Dalam kehidupan sehari-hari, kita diperintahkan oleh Allah SWT untuk senantiasa ingat kepada-Nya. Ingat kepada Alah berarti menuntut kita untuk selalu sadar akan kehadiran-Nya dalam setiap relung-relung kehidupan kita. Ingat kepada Allah dapat menuntun kita dalam menggapai kebaikan-kebaikan, karena Allah SWT adalah sumber kebaikan.
Sebaliknya, semakin kita tidak sadar akan kehadiran-Nya, semakin kita dekat dengan keburukan-keburukan. Dalam bahasa agama, semakin kita tidak ingat Allah berarti kita semakin menjauhkan diri dari Allah dan semakin kita mendekatkan diri kepada syaithan.
Dengan alasan ini pula, Rasulullah SAW menganjurkan kepada kita sebagai umatnya agar banyak berlindung kepada Allah SWT sebagai sumber kebaikan dari segala tipu setan sebagai sumber keburukan. Terkait hal ini, ada satu kalimat yang harus kita baca dan kalimat ini sebenarnya sudah kita kenal, yaitu kalimat ta’awwudz, a’udzu billah minasy syaithanir rajim.
Ungkapan a’udzu billahi ini dalam bahasa Arab bisa dalam pengertian: “Aku berlindung kepada Allah, Aku menjadikan Allah sebagai benteng atau aku menyandarkan diri kepada-Nya.” Ada sebagian ulama mengartikan kata a’udzu itu sebagai altashiqu yang berarti berpegang atau bergantung. Seperti halnya seorang anak yang memegang erat tangan bapaknya ketika sedang berada dalam perjalanan sehingga anak itu merasa tenteram.
Dalam ta’awwudz ini, kita dihadapkan kepada dua simbol sekaligus; Allah SWT sebagai simbol kebaikan dan keberkahan dan setan sebagai simbol keburukan, kejelekan dan kejahatan. Meminta perlindungan kepada Allah SWT berarti kita meminta bantuan kepada Allah untuk dimenangkan dalam usaha kita menggapai keberkahan dan kebaikan dan sebaliknya agar kita dapat terhindar dari usaha-usaha setan dalam menjerumuskan kita ke dalam keburukan.
Para ahli tafsir menjelaskan dengan sangat menarik terkait makna setan dalam karya-karya mereka. az-Zamakhsyari dalam al-Kasyaf mengatakan bahwa dalam bahasa Arab klasik, setan sering digunakan untuk merujuk kepada “orang yang dengan seringnya melakukan kejahatan-kejahatan disebut sebagai setan.” Yang dikemukakan az-Zamakhsyari ini disepakati oleh para ulama lainnya.

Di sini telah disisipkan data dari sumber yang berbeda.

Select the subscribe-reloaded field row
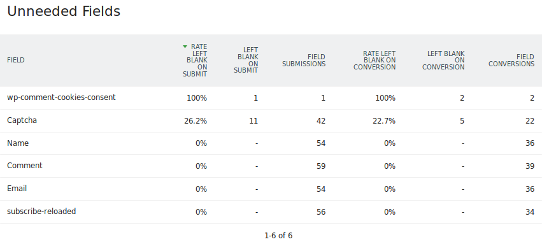This screenshot has height=244, width=542. 271,212
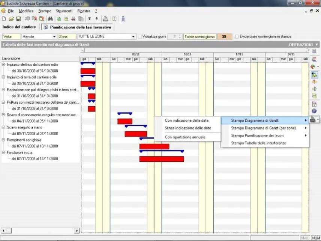Click the calendar icon in right sidebar
This screenshot has width=321, height=241.
coord(314,104)
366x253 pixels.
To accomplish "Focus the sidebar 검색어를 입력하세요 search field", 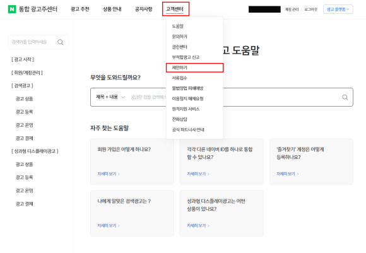I will (x=33, y=42).
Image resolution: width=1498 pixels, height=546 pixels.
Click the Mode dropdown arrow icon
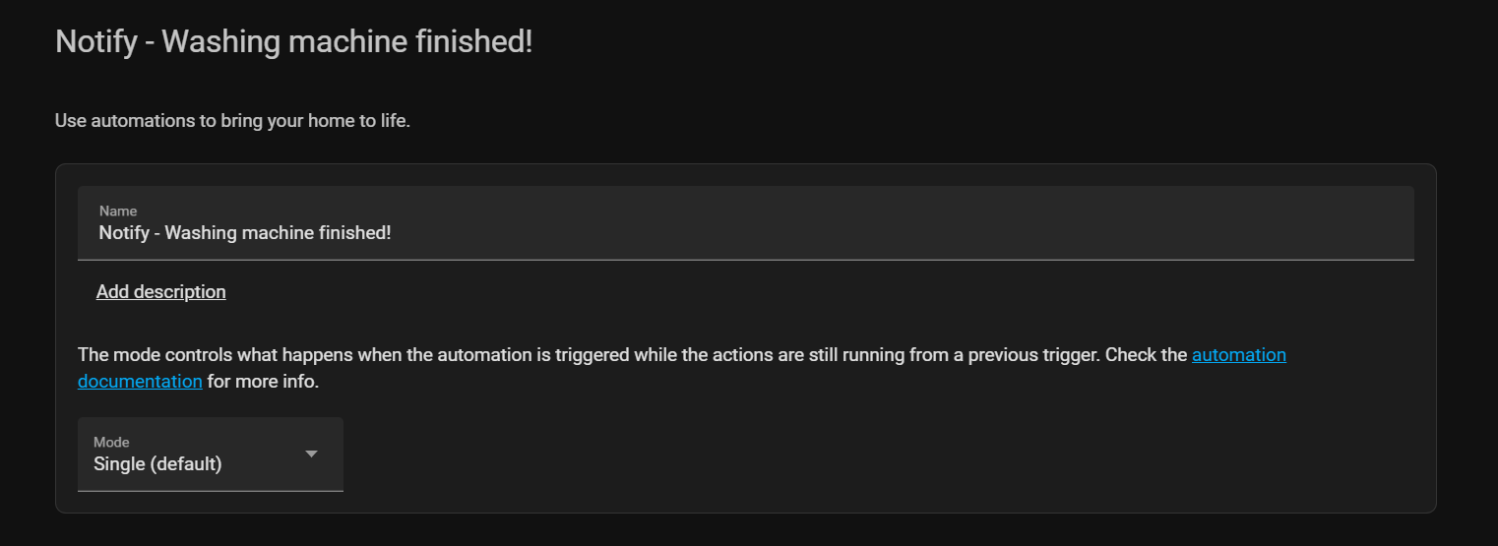click(x=311, y=454)
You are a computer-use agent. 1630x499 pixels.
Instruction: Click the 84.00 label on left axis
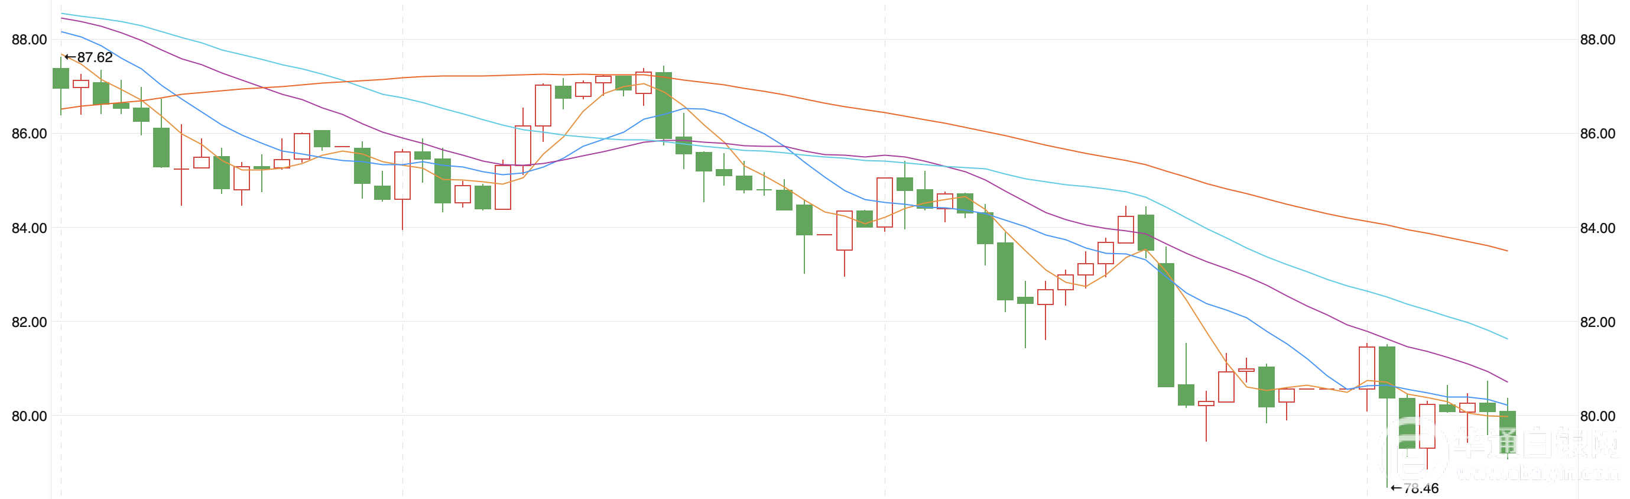click(29, 228)
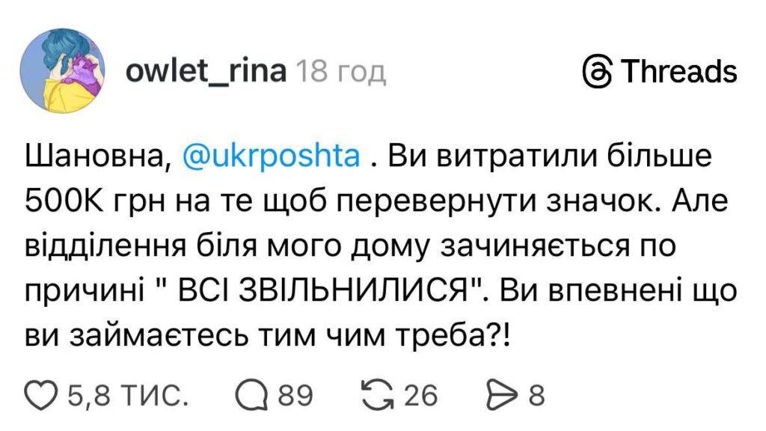The image size is (766, 431).
Task: Click the 18 год post timestamp
Action: tap(340, 73)
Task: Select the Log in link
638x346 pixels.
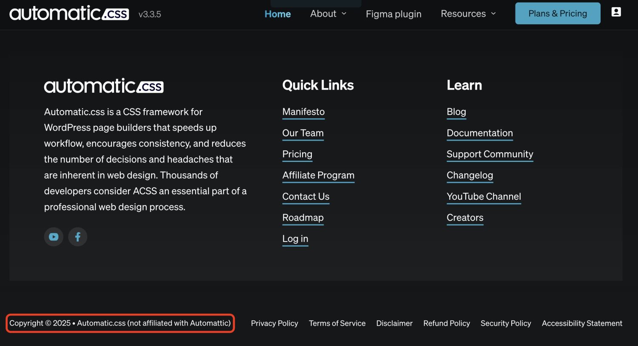Action: pyautogui.click(x=295, y=239)
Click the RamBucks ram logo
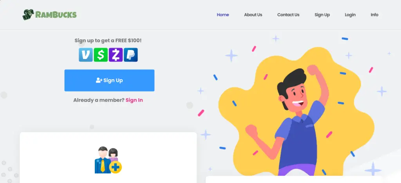The height and width of the screenshot is (183, 401). coord(28,14)
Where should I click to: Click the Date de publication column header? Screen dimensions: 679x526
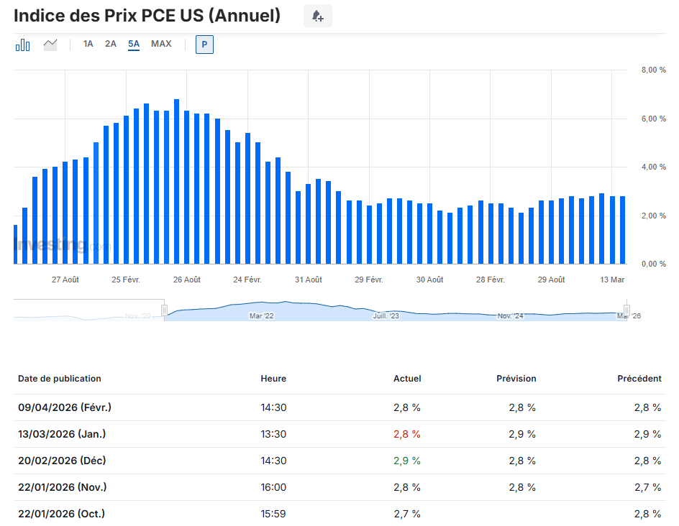(60, 379)
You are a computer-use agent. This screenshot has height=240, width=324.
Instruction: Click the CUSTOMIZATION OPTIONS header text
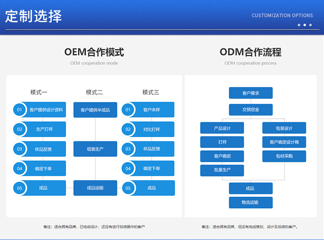click(282, 16)

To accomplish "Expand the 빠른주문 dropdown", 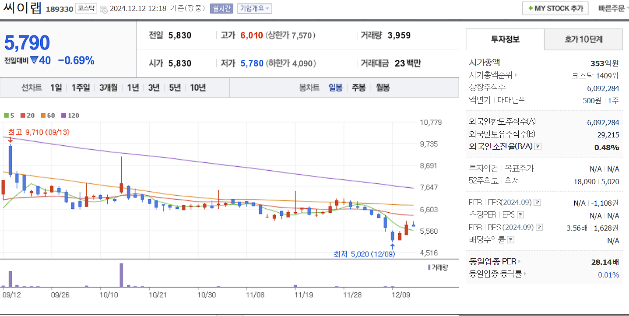I will 613,8.
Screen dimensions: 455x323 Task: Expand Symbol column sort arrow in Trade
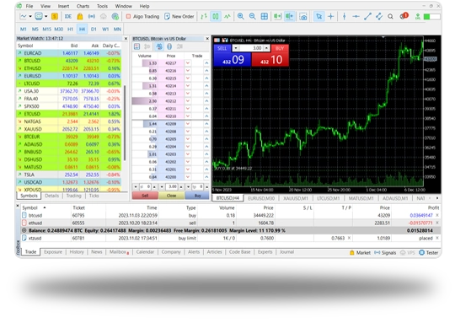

Kendati demikian, jika kita merujuk lagi ke kamus-kamus bahasa Arab klasik seperti Lisan al-Arab dan Tajul Arus, kata setan sendiri berasal dari verba syatona yang artinya “dia telah jauh [dari semua kebaikan dan kebenaran]”.
Pengertian yang seperti ini tampaknya yang sering dimaksudkan oleh al-Quran dalam berbagai ayat-ayatnya. Ar-Raghib al-Asfahani dalam Mu’jam al-Alfadz al-Gharibah fi al-Quran mengatakan bahwa penggunaan kata syaithon dalam al-Quran biasanya merujuk kepada kecenderungan-kecenderungan dalam jiwa manusia yang bersifat syaithani (misalnya kecenderungan untuk berbuat tidak baik) dan terutama semua pengaruh-pengaruh kuat dalam diri yang mengarahkan perilaku kita untuk melawan kebenaran dan standar moral.
Kata ar-rajim sendiri dalam bahasa Arab sebenarnya menggunakan sifat fa’il yang berarti maf’ul. Artinya kata ar-rajim selain bisa ditafsirkan sebagai yang dirajam, juga bisa bermakna orang yang dicela, dilaknat, dimaki dan dilempari batu. Kata ar-rajim sendiri berasal dari kata rajama-yarjum-rajman yang bisa juga berarti yang terusir.
Intinya, dengan senantiasa mendawamkan lafal ta’awwudz ini, kita akan senantiasa merasa kehadiran Tuhan selalu dalam diri kita. Ta’awwudz karena itu dapat memperkuat dan meningkatkan kesadaran dan ingatan kita kepada Allah SWT. Dengan ta’awudz juga, kita akan senantiasa diberi pegangan kuat untuk menjalani hidup berdasarkan kepada norma-norma kebaikan dan keberkahan. Semoga.